I don't have a pic. I'm making a long sleeved tight fitting shirt. The stretchiest fabric is striped, and I was going to use that as an accent on the sleeves and the top of the body of the shirt. The fabric will be joining under my bust and just above the elbows. Both fabrics are a jersy knit, the only difference is that one is stretchier (one four inch sgement of the really stretchy one can stretch to about 8 inches, a four inch segment of the other will go to about 6).
THIS ROCKS   Logged

Stop being so damned positive. Staring at the sun only blinds some one. By only looking at the positive, you miss an entire beautiful world of shadows and colors. Don't be overly negative, be realistic. The world is so much more complex and beautiful that way.
dyno
« Reply #3 on: February 23, 2007 12:06:09 PM »
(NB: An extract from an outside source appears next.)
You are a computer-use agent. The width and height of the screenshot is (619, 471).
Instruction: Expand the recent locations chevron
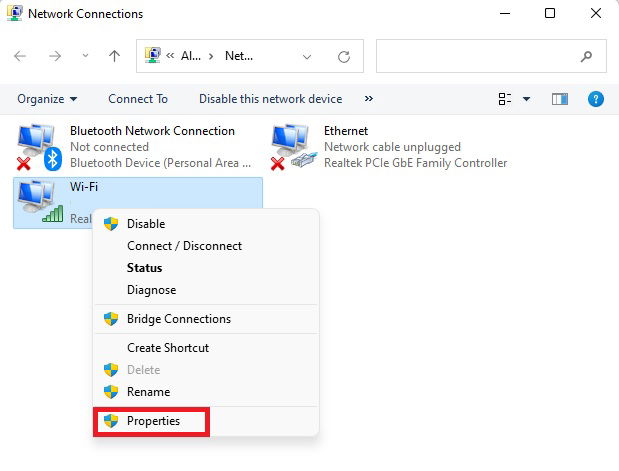coord(85,56)
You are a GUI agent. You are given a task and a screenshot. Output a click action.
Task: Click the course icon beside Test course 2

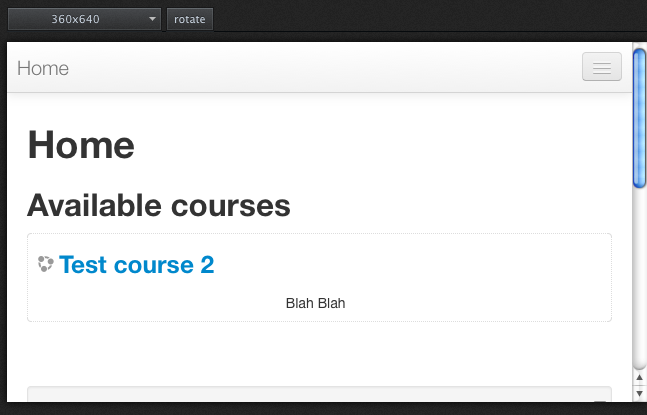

for the one that's more stretchy, does it have 1-way or 2-way stretch?

how did you cut it... did you cut it on the crosswise stretch (so the width of the garment piece has the most stretch)?

did you calculate the difference in stretch when you cut it? (in other words for the more stretch fabric if you needed a 6" cuff band, did you cut the fabric to be 6" long? or 3" long?)

the type of stitch won't change (use a stretch stich, a tight zig zag, or a twin needle top stitch), but how you deal with the difference in stretch will depend on the above.  one may pull much more than the other when feeding through the machine. You'll probably need to put the more stretchy on the feed dog side, rather than the foot side.  You may need to ease one side into the other, you may need to taut stitch, you may need a walking foot.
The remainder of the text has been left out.